Archived News Item

Putting hands together for Early Childhood Learning

TaLiHa stands for Tau Liman Hamutuk which loosely translates as ‘put your hands together’. Mercy Works has begun a two year programme of support for TaLiHa early childhood learning centres in Timor-Leste.

TaLiHa is an entirely local initiative with a network of centres in Dili and regions to the south and west of the capital. These main locations also have satellite centres around them, spreading early education opportunities even further. There are currently 9 centres with 55 teachers across 32 classrooms. Early
childhood education plays a vital role in the future health and wellbeing of the people of Timor-Leste. the centres not only help children develop important life skills but provide nutrition in the all important early years of development. As the country endeavours to lift itself from being one the world’s poorest nations, any support can make a big difference to the lives of people and the growth of a country.

How to use a tap
The centres teach fine and gross motor skills. The children learn and express themselves through both structured and unstructured play. Stories and literature are also an integral part of the learning.
Hygiene such as washing hands and cleaning teeth is taught along with water use. For many of the young children attending the centres, taps are a novel experience. Used to running water in rivers and streams, learning to turn taps on, and importantly off, is a priority for them. Sr Gaye Lennon recently visited some of the TaLiHa centres and reported that they offered ‘some of the best early childhood learning situations I’ve seen anywhere.’

Nutritional support
The centres also provide much needed nutritional support for the children. Timor-Leste has one of the world’s highest rates of malnutrition for children under 5 and the districts of Liquica and Ermera where two of the centres are located rate that highest in Timor-Leste. A vitamin supplement, sprinkled onto rice, has been developed locally and is produced by participants at the women’s empowerment Programme in Baucau. last year all students at TaLiHa schools accessed the supplement through a one-off grant from Portugal. It is hoped that through the support of Mercy Works and other aid groups, this programme can continue. Each school of 50 students requires 16 bags of the supplement a month with each bag costing $2.50.

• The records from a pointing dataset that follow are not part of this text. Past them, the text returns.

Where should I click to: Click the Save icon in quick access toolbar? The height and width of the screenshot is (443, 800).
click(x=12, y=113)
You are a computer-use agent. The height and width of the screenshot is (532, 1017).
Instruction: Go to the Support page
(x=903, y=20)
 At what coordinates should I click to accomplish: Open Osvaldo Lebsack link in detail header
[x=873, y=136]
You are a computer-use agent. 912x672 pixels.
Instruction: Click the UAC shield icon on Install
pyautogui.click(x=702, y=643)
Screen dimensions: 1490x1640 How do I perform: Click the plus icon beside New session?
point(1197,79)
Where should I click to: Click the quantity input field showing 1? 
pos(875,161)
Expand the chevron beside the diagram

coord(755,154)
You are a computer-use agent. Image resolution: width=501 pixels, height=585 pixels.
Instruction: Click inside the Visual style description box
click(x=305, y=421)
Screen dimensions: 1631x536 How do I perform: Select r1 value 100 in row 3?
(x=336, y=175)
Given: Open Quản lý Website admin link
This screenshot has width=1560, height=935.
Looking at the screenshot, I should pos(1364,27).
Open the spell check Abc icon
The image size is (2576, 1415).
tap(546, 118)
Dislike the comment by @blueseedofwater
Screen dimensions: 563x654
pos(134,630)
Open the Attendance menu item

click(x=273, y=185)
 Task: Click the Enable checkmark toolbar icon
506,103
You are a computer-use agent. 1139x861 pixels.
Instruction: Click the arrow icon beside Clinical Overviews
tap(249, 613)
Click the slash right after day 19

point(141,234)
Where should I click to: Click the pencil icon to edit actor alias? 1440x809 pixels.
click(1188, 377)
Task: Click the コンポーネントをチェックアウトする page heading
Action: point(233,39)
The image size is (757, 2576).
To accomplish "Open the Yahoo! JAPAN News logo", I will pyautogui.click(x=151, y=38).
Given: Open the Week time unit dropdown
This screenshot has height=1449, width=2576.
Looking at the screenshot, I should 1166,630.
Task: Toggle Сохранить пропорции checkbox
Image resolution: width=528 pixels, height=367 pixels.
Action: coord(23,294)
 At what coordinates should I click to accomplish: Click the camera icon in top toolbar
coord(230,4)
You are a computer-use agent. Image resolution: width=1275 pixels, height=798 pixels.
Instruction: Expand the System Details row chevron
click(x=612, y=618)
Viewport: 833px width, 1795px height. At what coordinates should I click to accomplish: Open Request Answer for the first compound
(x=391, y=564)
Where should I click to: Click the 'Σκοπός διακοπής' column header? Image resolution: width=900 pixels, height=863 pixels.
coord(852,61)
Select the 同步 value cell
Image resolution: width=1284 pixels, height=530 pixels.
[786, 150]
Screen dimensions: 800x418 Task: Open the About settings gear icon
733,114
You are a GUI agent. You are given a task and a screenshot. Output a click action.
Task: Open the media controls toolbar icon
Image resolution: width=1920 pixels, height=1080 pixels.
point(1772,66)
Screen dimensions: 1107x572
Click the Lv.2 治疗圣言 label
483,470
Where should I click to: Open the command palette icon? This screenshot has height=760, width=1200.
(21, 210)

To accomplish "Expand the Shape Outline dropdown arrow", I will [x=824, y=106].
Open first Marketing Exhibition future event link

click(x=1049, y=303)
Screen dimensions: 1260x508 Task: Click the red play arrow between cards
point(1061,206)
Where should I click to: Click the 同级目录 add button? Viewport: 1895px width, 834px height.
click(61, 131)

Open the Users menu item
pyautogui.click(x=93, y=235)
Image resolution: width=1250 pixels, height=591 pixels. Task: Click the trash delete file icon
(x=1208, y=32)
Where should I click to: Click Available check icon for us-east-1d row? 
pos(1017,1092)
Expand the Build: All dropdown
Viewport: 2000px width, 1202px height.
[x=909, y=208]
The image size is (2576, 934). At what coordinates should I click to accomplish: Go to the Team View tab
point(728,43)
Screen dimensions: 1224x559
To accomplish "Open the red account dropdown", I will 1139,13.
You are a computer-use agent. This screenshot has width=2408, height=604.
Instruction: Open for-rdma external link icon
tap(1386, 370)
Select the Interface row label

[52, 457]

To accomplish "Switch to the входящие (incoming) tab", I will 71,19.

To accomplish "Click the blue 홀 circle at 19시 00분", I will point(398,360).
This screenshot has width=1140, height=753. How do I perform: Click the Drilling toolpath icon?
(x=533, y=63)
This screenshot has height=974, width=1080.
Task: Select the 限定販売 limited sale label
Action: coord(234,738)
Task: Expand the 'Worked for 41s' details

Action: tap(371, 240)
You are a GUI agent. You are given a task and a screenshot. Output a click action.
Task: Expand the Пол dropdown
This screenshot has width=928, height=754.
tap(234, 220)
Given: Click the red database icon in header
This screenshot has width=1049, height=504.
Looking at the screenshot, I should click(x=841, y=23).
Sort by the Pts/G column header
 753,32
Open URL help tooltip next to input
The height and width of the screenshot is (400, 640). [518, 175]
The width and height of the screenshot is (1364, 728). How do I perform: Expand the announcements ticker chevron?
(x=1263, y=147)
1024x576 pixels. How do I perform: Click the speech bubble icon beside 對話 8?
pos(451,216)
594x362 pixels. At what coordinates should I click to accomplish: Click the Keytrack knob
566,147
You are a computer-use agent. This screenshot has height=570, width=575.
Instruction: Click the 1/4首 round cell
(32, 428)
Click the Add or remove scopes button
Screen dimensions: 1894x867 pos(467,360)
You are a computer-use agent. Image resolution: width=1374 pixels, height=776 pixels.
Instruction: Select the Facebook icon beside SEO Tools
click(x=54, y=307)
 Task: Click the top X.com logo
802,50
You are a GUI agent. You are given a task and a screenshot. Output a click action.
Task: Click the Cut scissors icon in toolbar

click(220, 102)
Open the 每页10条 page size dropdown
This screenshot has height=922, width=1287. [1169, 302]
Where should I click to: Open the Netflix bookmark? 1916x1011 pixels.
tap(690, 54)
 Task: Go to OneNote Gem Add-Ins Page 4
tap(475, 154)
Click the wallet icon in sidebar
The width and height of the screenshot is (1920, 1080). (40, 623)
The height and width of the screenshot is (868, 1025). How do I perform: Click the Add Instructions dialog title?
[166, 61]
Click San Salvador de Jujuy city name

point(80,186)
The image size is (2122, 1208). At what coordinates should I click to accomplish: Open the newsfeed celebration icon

Extending into the community
the TaLiHa centres encourage parental involvement. Mothers have a roster to come in each day and cook the food for the children while fathers organise the firewood for the school. At one centre in Fohorem, one of the local nurses who had recently attended a course on nutrition, held a session to pass on his learnings to the parents.

Mercy Works Support
Mercy Works is focusing our support on helping to establish teacher training. The training currently takes place in Dili, but the teachers trained here spread out across the network of centres. Some
teachers are also being trained to be centre Directors with the aim of enabling them to train others as the centres and their satellites spread. It is hoped that soon other centres beyond Dili will be in a position to start training – making the programme more accessible to communities in more isolated areas. Sr Gaye Lennon said, ‘at the end of two years we hope that TaLiHa will have a training director,
training will be available for new teachers and that the organisation will be able to manage and lead all the centres themselves.’
Sr Helen Nolen who was previously based in Forohem and Datorua will be assisting with the monitoring of the TaLiHa centres. The need for early learning centres is great throughout Timor-Leste and Mercy Works has already been asked to assist in establishing an additional two centres in remote areas. Timor-Leste’s Strategic Development.

Photo of children at a TaLiHa centre

Simple hygiene and health learnings are an important part of the work in the TaLiHa centres.